Hi,
this is a summary of the incident that happened this few days related to the
buildservice and the distroless docker image. This incident is considered solved
and the information is left here for the record and future references.
* As mentioned in phabricator [0], the buildservice's tekton pipeline requires a
distroless docker image that we copy from upstream into our internal docker
registry.
* Because a comment on the upstream tekton code, the image was being used
without :tag but with a digest reference, mentioning CRI-O support problems. We
don't use CRI-O in our k8s clusters anyway.
* During a maintenance operation on our internal docker registry [1], this
tag-less docker image was removed.
* The k8s clusters and the Toolforge buildservice kept working normally because
the image was cached locally in each k8s worker node docker image cache.
* I detected the missing image when trying to replicate the buildservice setup
in my local machine using lima-kilo. The buildservice couldn't complete a image
build because the missing distroless image.
* I tried different strategies to bring back the missing docker image, including:
** upload a new image copying from the upstream distroless one. The cookbook
worked, but since the image lacked the :debug tag, the buildservice could not work.

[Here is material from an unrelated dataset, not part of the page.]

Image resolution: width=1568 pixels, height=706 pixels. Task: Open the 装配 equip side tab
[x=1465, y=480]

** rescue the image from a hot cache in a worker node. This worked, I could
rescue the image, but the docker registry would remain in an inconsistent state
after injecting it, meaning that the image could not be pulled.
* Because the above operations, I couldn't find any combination of docker
registry state and buildservice configuration that could work, so I decided to
inject a new image called `toolforge-distroless-base-debug:latest`. Note the
`-debug` suffix and the `:latest` tag.
* This solved the problem, the docker registry started to happily serve the new
image (and the old one, WTH??) and it was a valid image for the buildservice.

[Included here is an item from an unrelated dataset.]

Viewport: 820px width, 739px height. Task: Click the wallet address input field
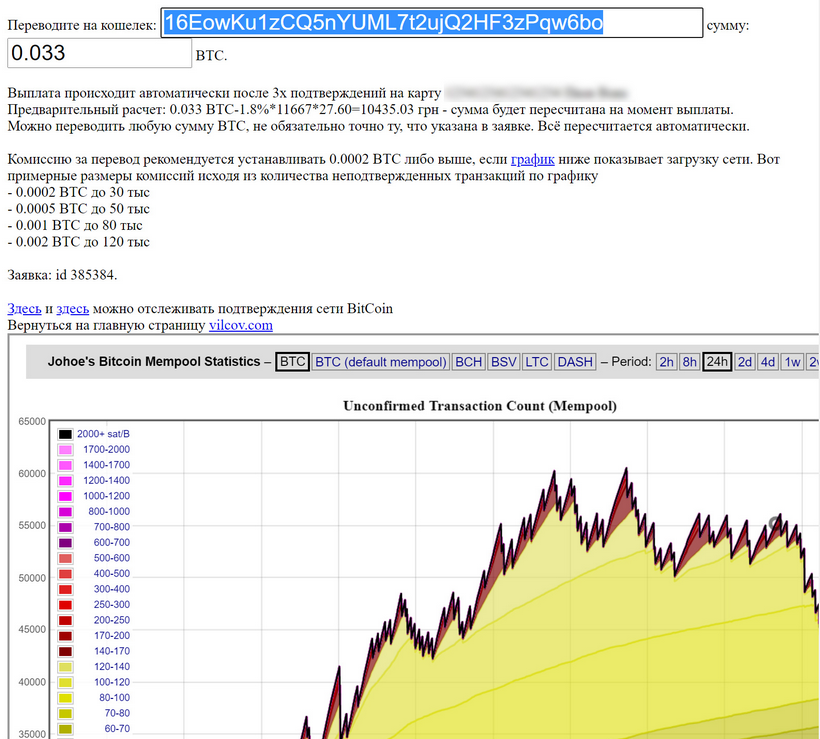tap(431, 23)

* I think we can leave the buildservice configured like this, pulling the
explicit :debug tag in the upstream image and pushing with -debug:latest to our
internal registry. This means two things:
** we don't have to manually bump the digest in the buildservice code every time
the upstream distroless image changes
** changes in the upstream distroless image could go unnoticed.

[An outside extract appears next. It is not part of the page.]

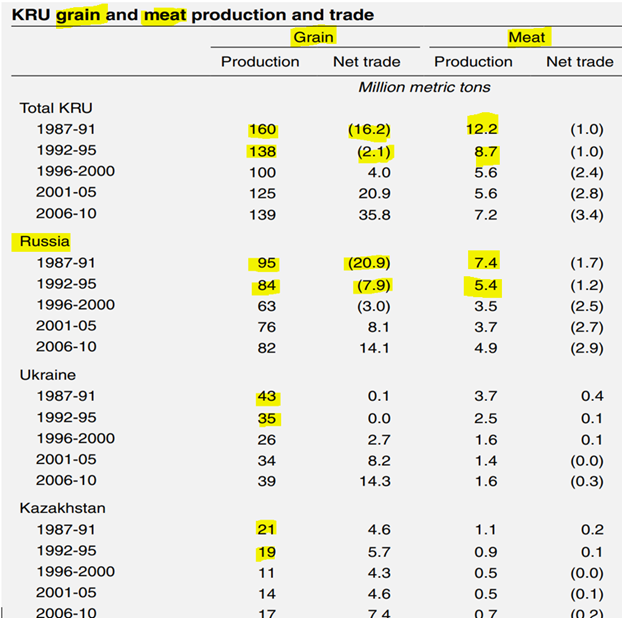Select the Russia row heading
This screenshot has height=618, width=622.
tap(44, 241)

* We can re-evaluate this situation later, but I consider the current state to
be stable enough as of this writing.
I have detected that more modern tekton versions change this distroless image
yet again, so we should do a careful evaluation when doing a future migration.
Another takeaway is to be very careful with operating the docker registry
content, because it is really easy to have a mishap and extremely difficult to
recover. Maybe better treat the docker registry as an append-only DB.
regards.
[0]
https://phabricator.wikimedia.org/T321188
[1]
https://sal.toolforge.org/log/1guHQYkBhuQtenzv9YOl
--
Arturo Borrero Gonzalez
Senior SRE / Wikimedia Cloud Services
Wikimedia Foundation